Michael Riedel, the New York Post's mischief-making Broadway columnist for more than two decades, has chronicled with incendiary flamboyance the backstage dramas of megalomaniacal producers, peremptory divas and the cowering artists caught in the crossfire. His Walter Winchell radar is acutely attuned to upcoming flops, a prospect that never fails to get his tabloid juices flowing.

A British director on the receiving end of some unflattering ink once knocked Riedel to the floor at a popular Broadway watering hole. The news gleefully spread through the theater district, hastened by the question of how Riedel would take revenge in his next column.

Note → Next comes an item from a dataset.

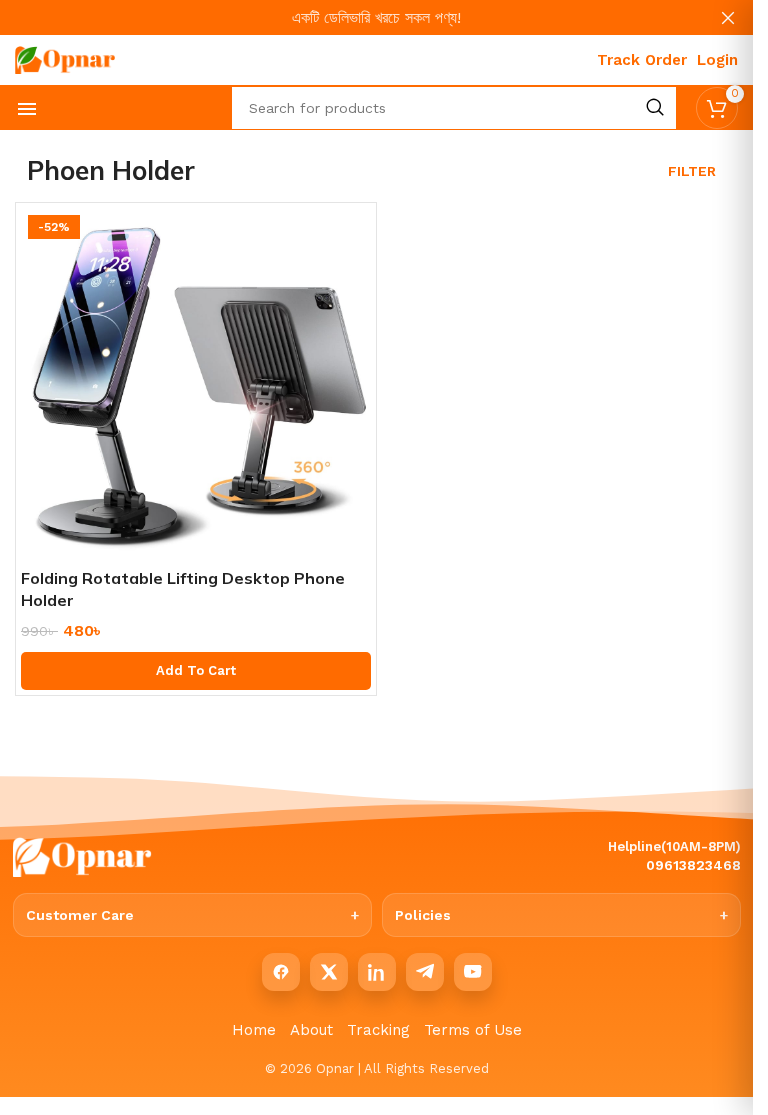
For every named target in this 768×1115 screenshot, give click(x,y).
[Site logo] (65, 58)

Reading Riedel has long been mandatory for theater insiders. They may complain about his journalistic practices, his tendency to sensationalize and distort, his refusal to let a fair review of the facts get in the way of a good scoop, his speculative and often erroneous conclusions. But his copy is sinfully entertaining, full of dish and drama and delivered with the wicked wit Broadway pros can't help but admire.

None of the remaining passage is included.